= Lady in the Lake (novel) =

Novel by Laura Lippman

Lady in the Lake is a 2019 novel by Laura Lippman, published by William Morrow and Company. It was adapted by Alma Har'el into the miniseries of the same name on Apple TV+.

== Background ==
Lippman was inspired to write the book by two unrelated deaths in Baltimore in 1969: the murder of 11-year-old Esther Lebowitz, and the mysterious death of Shirley Parker, a 33-year-old black woman. Lippman first learned about the latter death, which was underreported, while working at The Baltimore Sun.

== Premise ==
A bored Jewish housewife leaves her husband and moves to downtown Baltimore to become an investigative reporter. She soon begins unraveling the mystery behind the murder of a black bartender and a young Jewish girl.

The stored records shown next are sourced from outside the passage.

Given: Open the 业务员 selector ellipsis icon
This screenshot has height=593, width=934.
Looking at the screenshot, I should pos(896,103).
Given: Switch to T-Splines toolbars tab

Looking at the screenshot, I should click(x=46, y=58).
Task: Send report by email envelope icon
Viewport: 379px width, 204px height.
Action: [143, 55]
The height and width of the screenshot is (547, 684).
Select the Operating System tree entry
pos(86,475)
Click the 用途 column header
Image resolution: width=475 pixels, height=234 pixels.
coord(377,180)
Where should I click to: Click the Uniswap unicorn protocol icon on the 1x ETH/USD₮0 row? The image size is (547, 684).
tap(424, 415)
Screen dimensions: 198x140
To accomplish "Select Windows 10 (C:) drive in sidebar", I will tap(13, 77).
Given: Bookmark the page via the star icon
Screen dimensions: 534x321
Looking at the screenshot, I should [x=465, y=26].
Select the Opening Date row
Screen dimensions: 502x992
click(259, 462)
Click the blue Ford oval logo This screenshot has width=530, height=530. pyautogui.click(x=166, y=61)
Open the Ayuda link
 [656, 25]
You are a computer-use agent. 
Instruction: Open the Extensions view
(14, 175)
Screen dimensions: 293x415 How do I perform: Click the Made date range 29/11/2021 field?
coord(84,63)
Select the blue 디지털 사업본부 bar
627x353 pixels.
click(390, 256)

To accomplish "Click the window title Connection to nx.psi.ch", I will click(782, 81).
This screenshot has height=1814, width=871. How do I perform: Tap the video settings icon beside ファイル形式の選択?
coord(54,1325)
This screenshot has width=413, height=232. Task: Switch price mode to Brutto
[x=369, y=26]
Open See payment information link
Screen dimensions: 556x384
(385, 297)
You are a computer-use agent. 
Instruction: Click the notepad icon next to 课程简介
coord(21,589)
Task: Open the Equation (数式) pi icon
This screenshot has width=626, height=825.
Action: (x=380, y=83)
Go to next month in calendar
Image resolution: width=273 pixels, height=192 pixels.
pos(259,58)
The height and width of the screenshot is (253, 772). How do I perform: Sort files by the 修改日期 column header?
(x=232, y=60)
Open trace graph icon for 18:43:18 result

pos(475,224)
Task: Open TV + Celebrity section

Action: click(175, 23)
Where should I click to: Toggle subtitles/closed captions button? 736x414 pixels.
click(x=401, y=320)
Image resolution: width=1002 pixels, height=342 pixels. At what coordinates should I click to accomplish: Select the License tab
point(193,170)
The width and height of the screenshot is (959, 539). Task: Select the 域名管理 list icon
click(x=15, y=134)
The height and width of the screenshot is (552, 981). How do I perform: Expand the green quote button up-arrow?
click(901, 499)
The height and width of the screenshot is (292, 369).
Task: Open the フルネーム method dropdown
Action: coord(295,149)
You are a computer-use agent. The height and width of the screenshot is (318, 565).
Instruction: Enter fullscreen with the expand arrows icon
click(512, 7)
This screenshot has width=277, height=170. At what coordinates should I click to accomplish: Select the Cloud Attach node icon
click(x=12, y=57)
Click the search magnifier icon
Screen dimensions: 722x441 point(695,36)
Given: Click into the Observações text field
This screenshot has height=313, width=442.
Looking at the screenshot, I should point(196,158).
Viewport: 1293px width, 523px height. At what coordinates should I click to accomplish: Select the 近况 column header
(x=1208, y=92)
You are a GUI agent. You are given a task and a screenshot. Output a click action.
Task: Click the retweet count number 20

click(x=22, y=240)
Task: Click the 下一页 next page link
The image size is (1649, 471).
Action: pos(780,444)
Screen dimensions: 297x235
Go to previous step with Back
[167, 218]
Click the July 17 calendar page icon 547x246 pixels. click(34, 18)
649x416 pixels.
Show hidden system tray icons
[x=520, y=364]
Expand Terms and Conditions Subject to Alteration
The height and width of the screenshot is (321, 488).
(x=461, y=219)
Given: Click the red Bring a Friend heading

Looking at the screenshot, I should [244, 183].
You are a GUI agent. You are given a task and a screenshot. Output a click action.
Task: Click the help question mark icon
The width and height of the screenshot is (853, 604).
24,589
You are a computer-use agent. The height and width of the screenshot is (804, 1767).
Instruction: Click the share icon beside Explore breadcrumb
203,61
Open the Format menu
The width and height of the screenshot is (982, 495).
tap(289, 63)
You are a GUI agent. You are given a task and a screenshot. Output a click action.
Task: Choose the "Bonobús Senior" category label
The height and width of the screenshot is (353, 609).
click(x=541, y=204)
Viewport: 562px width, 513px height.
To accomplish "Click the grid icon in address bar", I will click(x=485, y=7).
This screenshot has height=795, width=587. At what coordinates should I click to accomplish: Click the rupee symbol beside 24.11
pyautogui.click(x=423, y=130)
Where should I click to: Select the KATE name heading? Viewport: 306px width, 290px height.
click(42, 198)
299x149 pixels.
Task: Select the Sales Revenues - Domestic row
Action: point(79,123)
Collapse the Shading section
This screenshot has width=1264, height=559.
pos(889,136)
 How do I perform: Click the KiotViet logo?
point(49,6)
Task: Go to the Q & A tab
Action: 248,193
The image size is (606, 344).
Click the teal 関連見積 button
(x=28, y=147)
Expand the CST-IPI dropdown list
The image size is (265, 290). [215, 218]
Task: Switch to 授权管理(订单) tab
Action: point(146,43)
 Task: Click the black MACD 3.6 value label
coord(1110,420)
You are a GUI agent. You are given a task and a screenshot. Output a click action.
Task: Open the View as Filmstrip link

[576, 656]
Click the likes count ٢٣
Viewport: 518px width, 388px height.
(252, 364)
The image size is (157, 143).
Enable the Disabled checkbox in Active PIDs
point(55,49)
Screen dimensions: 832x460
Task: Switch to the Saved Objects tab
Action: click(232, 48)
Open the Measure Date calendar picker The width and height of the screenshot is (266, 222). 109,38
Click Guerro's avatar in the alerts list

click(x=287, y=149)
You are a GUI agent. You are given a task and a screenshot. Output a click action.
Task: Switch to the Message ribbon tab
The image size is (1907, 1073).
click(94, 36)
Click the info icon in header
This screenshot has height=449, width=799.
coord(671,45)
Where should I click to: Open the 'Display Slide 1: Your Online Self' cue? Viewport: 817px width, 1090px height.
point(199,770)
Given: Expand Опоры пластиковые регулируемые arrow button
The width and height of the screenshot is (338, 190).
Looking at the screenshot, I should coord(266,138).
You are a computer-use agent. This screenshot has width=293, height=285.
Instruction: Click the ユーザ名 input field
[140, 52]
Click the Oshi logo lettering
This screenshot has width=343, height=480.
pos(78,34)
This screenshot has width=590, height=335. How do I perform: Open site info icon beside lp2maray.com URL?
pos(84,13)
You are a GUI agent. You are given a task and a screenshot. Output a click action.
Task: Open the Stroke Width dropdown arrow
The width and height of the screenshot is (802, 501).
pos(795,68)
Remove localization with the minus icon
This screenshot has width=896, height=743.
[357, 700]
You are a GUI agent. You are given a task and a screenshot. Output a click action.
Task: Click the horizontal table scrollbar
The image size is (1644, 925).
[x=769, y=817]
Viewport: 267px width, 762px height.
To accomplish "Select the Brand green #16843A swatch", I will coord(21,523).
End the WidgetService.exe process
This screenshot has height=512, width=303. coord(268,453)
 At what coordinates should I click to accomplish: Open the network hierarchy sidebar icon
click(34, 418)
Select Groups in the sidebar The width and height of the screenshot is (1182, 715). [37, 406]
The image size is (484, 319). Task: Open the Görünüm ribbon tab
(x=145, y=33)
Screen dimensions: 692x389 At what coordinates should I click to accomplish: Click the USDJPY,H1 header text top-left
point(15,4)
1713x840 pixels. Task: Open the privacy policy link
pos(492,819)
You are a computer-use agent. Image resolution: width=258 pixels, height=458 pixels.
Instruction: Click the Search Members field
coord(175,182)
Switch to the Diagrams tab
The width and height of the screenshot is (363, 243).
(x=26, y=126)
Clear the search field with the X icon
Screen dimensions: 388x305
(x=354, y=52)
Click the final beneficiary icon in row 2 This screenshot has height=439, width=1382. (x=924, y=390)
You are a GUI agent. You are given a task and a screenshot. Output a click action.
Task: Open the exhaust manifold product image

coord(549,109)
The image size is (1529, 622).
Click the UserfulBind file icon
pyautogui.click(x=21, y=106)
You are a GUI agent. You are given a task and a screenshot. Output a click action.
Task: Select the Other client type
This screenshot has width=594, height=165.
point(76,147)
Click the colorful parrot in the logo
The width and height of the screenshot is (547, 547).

The book deals with themes of racism and misogyny in 1960s America.

== Reception ==
Author Stephen King gave the novel a positive review in The New York Times, calling it "extraordinary", and praising the novel's use of plot twists and characterizations. Kirkus Reviews gave the book a starred review and called it "a stylish, sexy, suspenseful period drama about a newsroom and the city it covers." It also received a starred review from Publishers Weekly, whose reviewer wrote that it "captures the era's zeitgeist while painting a striking portrait of unapologetic female ambition." Clémence Michallon of The Independent praised the novel's characters and realistic portrayal of 1960s Baltimore.

==Adaptation==
The book has been adapted for television as an Apple TV+ limited series, Lady in the Lake, starring Natalie Portman and Moses Ingram. It premiered in July 2024.